All that you said sounds pretty sensible. Personally
I've never had any trouble with my four choke array,
and I know someone who uses four MOTs in series with
the primaries and "I"s removed, to ballast a large
coil running off 10kV DC. If these work, you shouldn't
have any trouble winding your own inductor. But I have
heard other stories of people frying series strings of
MOTs.
> i have to measure the coupling coefficient
> between the
> primary and secondary of each of my particular mot.
> is it OK?
That method sounds like it would work fine. I did it a
different way though: I measured the DC resistance of
both windings, then measured the leakage inductance by
shorting the secondary, driving the primary with a low
AC voltage, and measuring how much current it drew.
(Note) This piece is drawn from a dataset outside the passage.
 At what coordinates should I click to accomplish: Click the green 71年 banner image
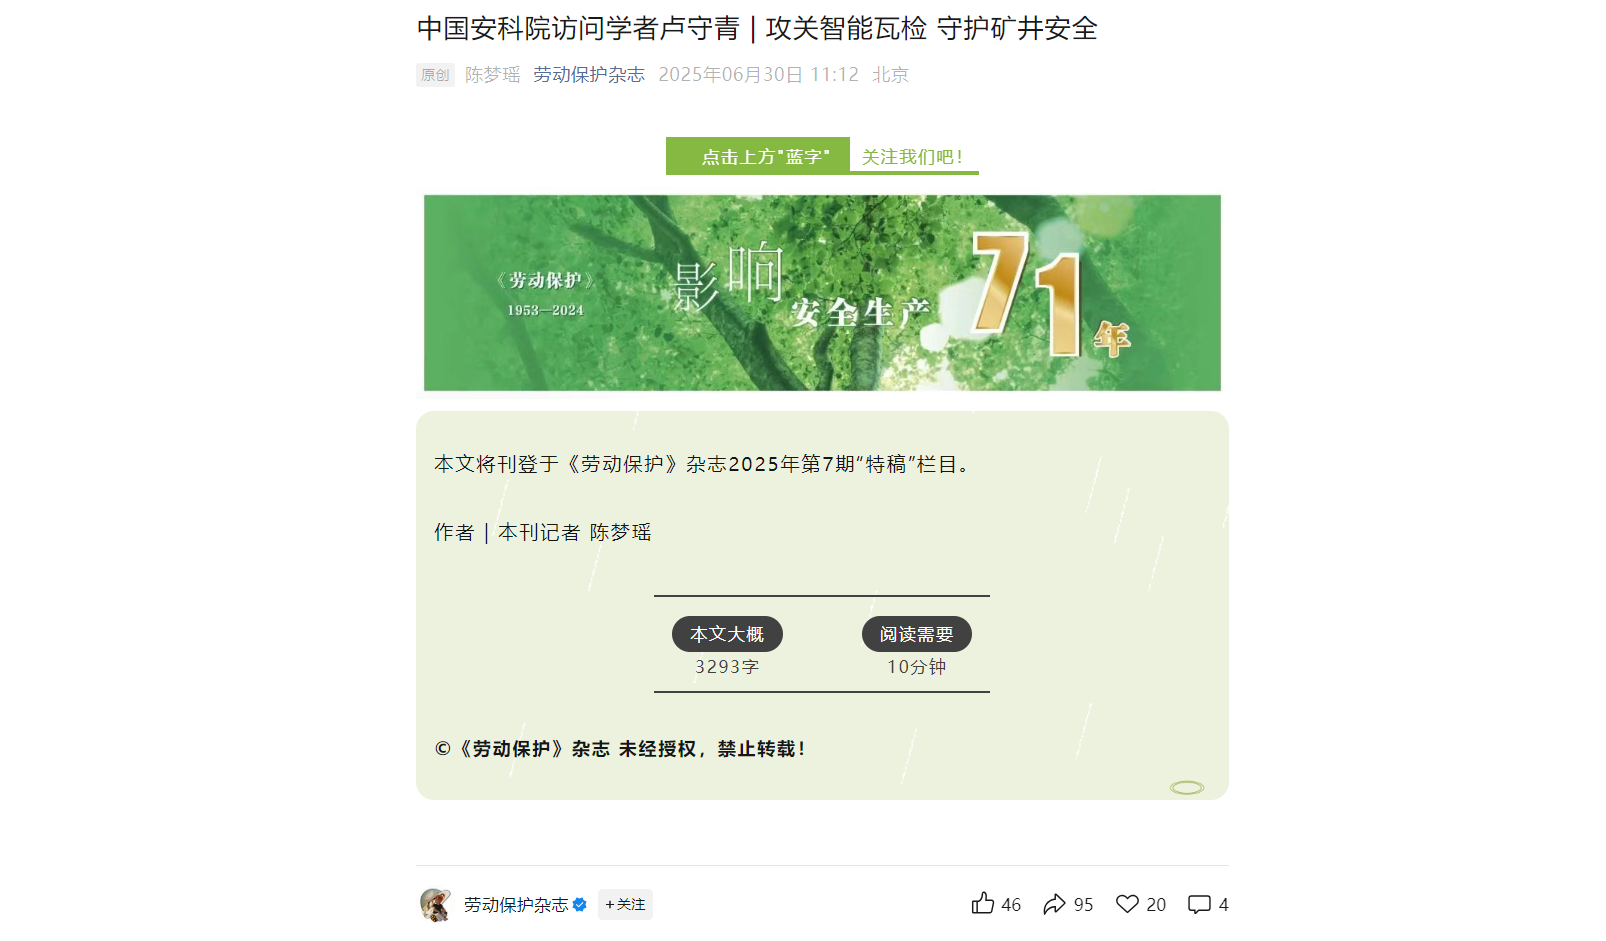822,293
Z=V/I and then Xl=sqrt(Z^2-R^2). Where R=
Rpri+(Rsec/turns ratio^2) This doesn't take saturation
into account though.
> and one more question - i need Ls as much as
> possible - are the shunts
> influence this?
The shunts look identical to a ballast inductor, that
is an inductor in series with either the primary or
the secondary. The parameter that they influence is
the leakage inductance as I measured above. (or K,
it's the same thing) They do store energy.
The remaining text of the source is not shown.